What made matters worse is that a soldier may have been healthy in the morning, come down with fever and chills by lunch and be dead by nightfall. Such was the dramatic nature of this strain of flu. This strain of flu also caused people to bleed from their mouth, nose and eyes. The lack of oxygen in their bodies caused some to turn black and doctors sometimes had trouble determining the race of the patient.

It was a very unusual type of flu, quite unlike anything which had previously been seen. Traditional strains of the flu had attacked the old and the very young in greater numbers than young and middle aged adults.

However, in this outbreak, the group hit hardest was those in the age group 18-40. The disease would cause people with seemingly strong immune systems to basically go to war with their own bodies and thereby become sicker at a faster rate than older people or the very young.

Locally, residents of Alabama and Florida felt the outbreak as well.

The first reported cases in Alabama arose in Madison and Conecuh Counties on September 28, 1918. Dr. J.W. Haygood, health officer for Conecuh County, reported six cases which had mostly been attributed to family members working in Pensacola and carrying the flu back home. Similar cases were reported in Brewton and Atmore. Families suffering from the disease were encouraged to wrap a black ribbon around their porch posts to warn the passer-by of the danger.

During this period there was a large amount of military construction going on in the Pensacola area and around Fort Pickens. Local workers, such as carpenters and brick masons, would often go to Pensacola and work away from home to provide for their families. By October 7th, the governor's office had ordered all public places closed until further notice. The flu condition was taking a toll on the economy and local services by this time. Stores were closed either by choice or because employees were too sick to work. Telephone companies had to limit their switchboard operators to only emergency calls because so many operators were sick there was no one to man the switch boards. Meanwhile, circuit judges around the state were forced to suspend their court calendars to control transmission of the disease. Local newspaper accounts detail that the Steadam School was closed due to the flu but it was not the only one to be closed.
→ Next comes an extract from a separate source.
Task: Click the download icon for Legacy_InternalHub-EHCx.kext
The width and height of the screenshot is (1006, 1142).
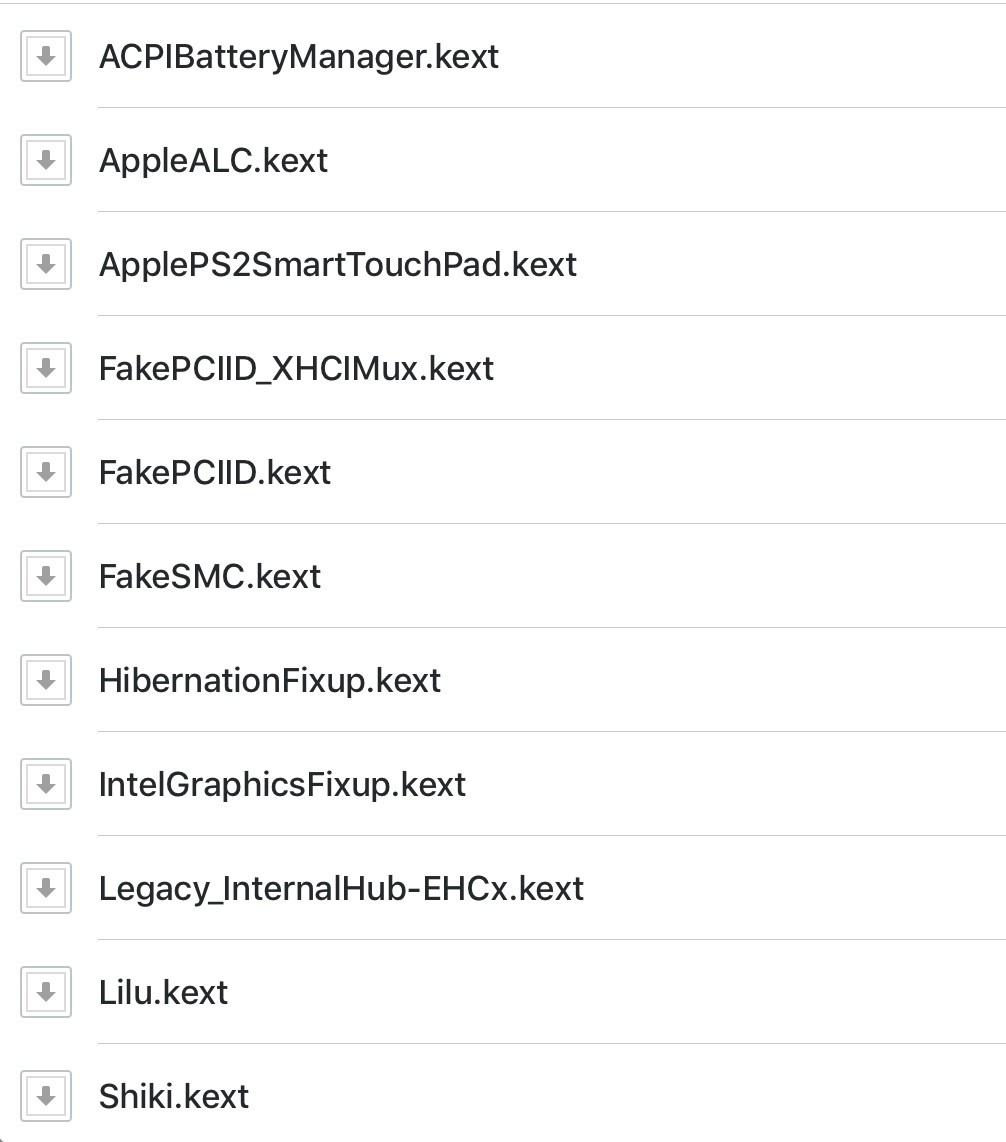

By October 15, 1918, Alabama authorities noted that 25,811 cases of Spanish Flu had been reported. State officials were overwhelmed in treating the pandemic and it is likely that these numbers were under-reported. In some parts of the state, coffins were in short supply and the dead had to be stored in freezers until coffins could be shipped in.

As the disease progressed between late 1918 and early 1919, people begin to develop immunity to this strain of the flu and eventually the infection rates began to decline. Yet it was not until the summer of 1919 that the pandemic ended.

As the Covid-19 virus begins to spread unchecked around the world, it would serve politicians and healthcare professionals to review the records of our grandparents and great-grandparents as to how they weathered the storm of a world wide pandemic in an age before I-phones and the internet.